Another vote for German. I had loads of cars but the ones I've kept longest haven't been the most flash or exciting, far from it in fact they'd be total junk to many. The best by far have been rather elderly Audis. Totally reliable, cheap and made to an incredible standard. After 4 years of not driving I bought a 1998 A4 TDi from a friend who had bought it new. A car which in the UK would barely be worth a few hundred quid. I bought it mainly as a cheap, disposable, manual car for my wife to learn to drive in. 3 years and 130,000 trouble free km later I still have it and don't have any reason to change it. I can even squeeze 1,100km from a tank of fuel if I'm very gentle with it. Same experience a while back, bought a 1986 Audi 100 for £800 in 1993, ran it 8 years (replaced 1 wheel bearing). 40mpg from an executive class car was good back then too. It's still taxed according tot he DVLA at 26 years old.
I was tempted away a little while back and bought a Honda accord and hated it - don't like the feel of Japanese cars. It was well engineered but the v-tec engine just didn't work well with the old-skool 4 speed automatic, slow and amazingly heavy on fuel for a 2litre (worse than the BMW 528 auto I had after it!). It also was incredibly noisy at speed.
French cars are pretty good to drive but seem to have interiors made out of recycled egg-boxes. I remember having to buy super-glue to put a hired Laguna back together again before I returned it and I remember being very impressed that light pressure on a Megane dash-board resulted in over a inch of flex - something I hadn't seen since a very sick Rover SD1. Utter crap IMHO but my cousin seems to love hers.
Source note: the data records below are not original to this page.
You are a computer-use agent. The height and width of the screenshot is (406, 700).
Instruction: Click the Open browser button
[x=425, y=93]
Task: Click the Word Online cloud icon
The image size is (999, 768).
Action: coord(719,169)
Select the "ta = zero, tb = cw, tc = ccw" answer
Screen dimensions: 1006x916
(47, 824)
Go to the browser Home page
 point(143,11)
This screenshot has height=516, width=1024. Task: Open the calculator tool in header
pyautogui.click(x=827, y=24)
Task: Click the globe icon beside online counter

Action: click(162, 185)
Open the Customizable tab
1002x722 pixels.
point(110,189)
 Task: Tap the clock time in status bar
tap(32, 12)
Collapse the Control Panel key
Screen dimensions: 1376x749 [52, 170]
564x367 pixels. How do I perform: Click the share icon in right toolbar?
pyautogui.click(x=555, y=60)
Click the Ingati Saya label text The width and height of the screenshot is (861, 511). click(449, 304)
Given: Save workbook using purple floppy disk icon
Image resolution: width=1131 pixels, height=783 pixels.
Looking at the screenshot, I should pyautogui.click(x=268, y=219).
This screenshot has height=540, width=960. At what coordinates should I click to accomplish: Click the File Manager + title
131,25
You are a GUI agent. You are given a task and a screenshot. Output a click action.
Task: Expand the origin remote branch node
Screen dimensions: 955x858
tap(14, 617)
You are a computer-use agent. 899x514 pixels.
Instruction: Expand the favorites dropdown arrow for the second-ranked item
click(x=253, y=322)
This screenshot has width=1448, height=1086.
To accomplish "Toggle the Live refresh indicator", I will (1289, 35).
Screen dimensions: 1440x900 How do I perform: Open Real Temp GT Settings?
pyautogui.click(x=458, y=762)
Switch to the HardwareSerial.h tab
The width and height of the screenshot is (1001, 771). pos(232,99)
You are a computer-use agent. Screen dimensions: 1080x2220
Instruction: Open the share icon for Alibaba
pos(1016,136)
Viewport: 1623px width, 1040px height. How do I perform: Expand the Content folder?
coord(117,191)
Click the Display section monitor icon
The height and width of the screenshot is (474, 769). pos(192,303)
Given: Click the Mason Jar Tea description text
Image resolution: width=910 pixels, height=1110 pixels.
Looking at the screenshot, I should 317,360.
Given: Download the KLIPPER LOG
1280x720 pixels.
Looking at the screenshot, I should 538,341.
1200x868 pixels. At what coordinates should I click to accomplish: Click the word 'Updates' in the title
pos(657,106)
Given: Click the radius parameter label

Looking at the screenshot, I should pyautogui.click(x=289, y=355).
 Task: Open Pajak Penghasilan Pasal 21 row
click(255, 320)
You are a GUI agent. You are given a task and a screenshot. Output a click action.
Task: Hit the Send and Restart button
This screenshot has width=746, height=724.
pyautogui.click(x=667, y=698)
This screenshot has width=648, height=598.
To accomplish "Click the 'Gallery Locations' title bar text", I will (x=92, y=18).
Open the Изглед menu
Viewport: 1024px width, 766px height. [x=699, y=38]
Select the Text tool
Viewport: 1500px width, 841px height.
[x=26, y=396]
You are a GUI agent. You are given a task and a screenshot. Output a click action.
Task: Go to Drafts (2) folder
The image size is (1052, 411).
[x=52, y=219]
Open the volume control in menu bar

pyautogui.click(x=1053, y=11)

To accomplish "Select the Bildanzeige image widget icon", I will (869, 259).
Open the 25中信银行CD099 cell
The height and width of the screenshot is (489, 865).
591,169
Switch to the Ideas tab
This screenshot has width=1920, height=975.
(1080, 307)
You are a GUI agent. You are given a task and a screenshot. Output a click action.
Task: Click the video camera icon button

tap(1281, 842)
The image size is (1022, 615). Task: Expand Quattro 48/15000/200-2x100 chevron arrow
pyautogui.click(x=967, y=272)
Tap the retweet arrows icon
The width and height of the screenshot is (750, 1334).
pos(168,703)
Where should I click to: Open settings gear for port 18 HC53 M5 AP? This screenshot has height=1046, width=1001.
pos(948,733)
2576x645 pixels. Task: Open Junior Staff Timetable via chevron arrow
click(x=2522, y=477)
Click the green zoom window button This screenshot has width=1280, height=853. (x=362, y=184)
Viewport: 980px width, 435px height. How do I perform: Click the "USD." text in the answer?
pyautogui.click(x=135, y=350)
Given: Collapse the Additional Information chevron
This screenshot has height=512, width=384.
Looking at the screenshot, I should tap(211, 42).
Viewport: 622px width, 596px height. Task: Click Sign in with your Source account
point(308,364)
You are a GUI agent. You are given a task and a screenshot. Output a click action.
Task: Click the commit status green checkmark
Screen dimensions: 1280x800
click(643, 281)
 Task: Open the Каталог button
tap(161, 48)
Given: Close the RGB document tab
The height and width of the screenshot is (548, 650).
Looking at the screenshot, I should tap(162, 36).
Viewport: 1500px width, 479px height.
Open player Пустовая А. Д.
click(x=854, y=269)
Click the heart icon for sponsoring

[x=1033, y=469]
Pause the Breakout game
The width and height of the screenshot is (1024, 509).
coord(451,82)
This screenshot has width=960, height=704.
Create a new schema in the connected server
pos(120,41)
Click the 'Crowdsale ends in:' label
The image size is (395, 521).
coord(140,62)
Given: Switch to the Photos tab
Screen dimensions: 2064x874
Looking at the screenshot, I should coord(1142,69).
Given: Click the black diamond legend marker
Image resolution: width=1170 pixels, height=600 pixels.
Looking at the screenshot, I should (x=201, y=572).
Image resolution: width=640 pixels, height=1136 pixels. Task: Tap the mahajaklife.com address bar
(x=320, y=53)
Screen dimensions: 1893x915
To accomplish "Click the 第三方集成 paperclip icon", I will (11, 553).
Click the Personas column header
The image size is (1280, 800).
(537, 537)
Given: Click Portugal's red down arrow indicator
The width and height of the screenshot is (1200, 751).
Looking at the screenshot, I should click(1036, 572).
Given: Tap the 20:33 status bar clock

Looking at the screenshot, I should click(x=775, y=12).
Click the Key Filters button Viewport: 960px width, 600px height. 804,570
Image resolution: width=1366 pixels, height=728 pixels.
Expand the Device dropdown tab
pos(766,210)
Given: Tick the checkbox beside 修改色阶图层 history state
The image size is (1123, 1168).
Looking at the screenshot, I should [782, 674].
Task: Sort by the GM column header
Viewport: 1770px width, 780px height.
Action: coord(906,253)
Nobody's mentioned a Nissan Qashqia yet, ticks all the boxes!
Funnily enough the guy I bought the Audi from bought a new one to replace it. He'd quite happily have his 12 year old car back. Trouble is it's a lot smaller than it looks, a real lack of useful space inside. It's also less economical than you might think. I also don't think this "tall car" trend results in anything useful, worse handling and fuel consumption. Bit of a fashion victim car if you ask me - don't see the point compared to say a VW Golf.